Ce que j'ai vu et pourquoi j'ai menti

L'ouvrage:
1947. Joe Spooner revient à peine de la guerre. Sa femme (Beverly), sa belle-fille (Evie), et lui décident de partir en vacances en Floride.
Là-bas, ils rencontrent Peter Colridge, un soldat qui combattit aux côtés de Joe. Celui-ci n'est pas vraiment ravi de le voir. Il n'en va pas de même pour Evie et Beverly qui semblent charmées par un homme avec tant de prestance.

Critique:
Tout est vu par les yeux d'Evie, qui a bientôt seize ans. J'ai trouvé que l'auteur analysait très bien ce personnage: une adolescente profondément attachée à ses parents, connaissant ses premiers émois, souhaitant qu'on la traite comme une adulte, mais ne l'étant pas encore vraiment. À ce sujet, les adultes sont assez agaçants. Ils traitent Evie comme si elle avais dix ans, la confinant dans une espèce de bulle. Étant donné que sa mère l'a toujours maintenue dans l'enfance, Evie peut se montrer naïve, voire un peu crédule. Elle voit des indices évidents, et ne sait pas les interpréter. Pourtant, lors de la scène du cinéma, et même lorsque sa mère prétexte une migraine pour aller se coucher, le lecteur sait, et se demande comment la candide Evie fait pour se voiler la face à ce point.

Le fait que nous assistons à tout du point de vue de la jeune fille a un autre avantage: le lecteur doit interpréter ce que voit Evie. Entre les mots et les gestes échangés par les adultes, le lecteur devine une vie sous-jacente, des non-dits, des malentendus, des déchirements dont l'adolescente semble quelque peu préservée au moins jusqu'à la moitié du roman. Pendant ma lecture, j'avais envie de croire les interprétations d'Evie, j'avais envie de rester dans quelque chose de simple, de gentil, sans complications... une manière de préserver une espèce d'innocence. Pourtant, il était clair que tout ce qui est ressenti par le lecteur n'est pas de la surinterprétation.
Judy Blundell maîtrise parfaitement intrigues et personnages, à ce sujet.

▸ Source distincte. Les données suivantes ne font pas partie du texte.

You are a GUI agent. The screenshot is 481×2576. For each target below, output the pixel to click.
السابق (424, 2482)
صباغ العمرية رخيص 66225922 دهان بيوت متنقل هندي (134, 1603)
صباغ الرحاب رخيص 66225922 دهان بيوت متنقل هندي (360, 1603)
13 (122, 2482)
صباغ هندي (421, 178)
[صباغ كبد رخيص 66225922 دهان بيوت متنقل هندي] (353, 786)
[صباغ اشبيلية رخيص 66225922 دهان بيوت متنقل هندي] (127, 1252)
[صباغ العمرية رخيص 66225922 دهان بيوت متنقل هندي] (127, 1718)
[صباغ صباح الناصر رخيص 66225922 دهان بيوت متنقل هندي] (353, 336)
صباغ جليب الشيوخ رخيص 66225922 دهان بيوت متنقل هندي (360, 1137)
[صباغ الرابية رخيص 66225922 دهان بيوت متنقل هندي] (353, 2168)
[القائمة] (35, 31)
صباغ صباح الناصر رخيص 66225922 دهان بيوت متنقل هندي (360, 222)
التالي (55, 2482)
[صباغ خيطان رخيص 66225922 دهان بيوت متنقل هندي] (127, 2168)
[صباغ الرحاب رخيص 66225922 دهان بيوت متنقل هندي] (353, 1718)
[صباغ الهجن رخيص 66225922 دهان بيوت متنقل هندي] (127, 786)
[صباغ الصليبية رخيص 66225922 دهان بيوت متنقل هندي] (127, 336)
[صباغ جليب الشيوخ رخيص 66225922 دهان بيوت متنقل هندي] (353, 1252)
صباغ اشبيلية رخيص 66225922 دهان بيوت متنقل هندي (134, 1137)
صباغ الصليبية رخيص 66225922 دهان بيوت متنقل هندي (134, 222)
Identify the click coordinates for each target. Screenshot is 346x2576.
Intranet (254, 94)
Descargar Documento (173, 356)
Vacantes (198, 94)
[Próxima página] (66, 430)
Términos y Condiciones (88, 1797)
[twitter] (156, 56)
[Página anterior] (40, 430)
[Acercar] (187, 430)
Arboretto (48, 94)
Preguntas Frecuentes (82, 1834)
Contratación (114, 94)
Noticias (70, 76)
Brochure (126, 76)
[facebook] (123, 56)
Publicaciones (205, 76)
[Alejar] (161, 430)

Ce livre est un cruel roman d'apprentissage. En un été, Evie va découvrir les intentions sous les mots, les mensonges que certains adultes débitent si aisément... Elle se rend compte, de la pire manière qui soit, qu'elle ne peut avoir confiamce en personne. J'ai d'ailleurs trouvé que c'était elle la plus adulte, la plus responsable du roman. Ses parents et Peter sont restés dans leur frivolité, leur mesquinerie, leurs enfantillages. Si ce qui arrive dépasse Evie, à qui on ne dit rien, qu'on tente d'enfermer dans l'ignorance, c'est elle qui agira de la manière la moins puérile possible. Et c'est elle qui décidera de se souiller, en connaissance de cause.
Evie fera une entrée fracassante dans le monde des adultes, et le lecteur n'est pas loin de penser qu'il aurait bien pris la jeune fille par la main pour retourner avec elle dans celui de l'enfance.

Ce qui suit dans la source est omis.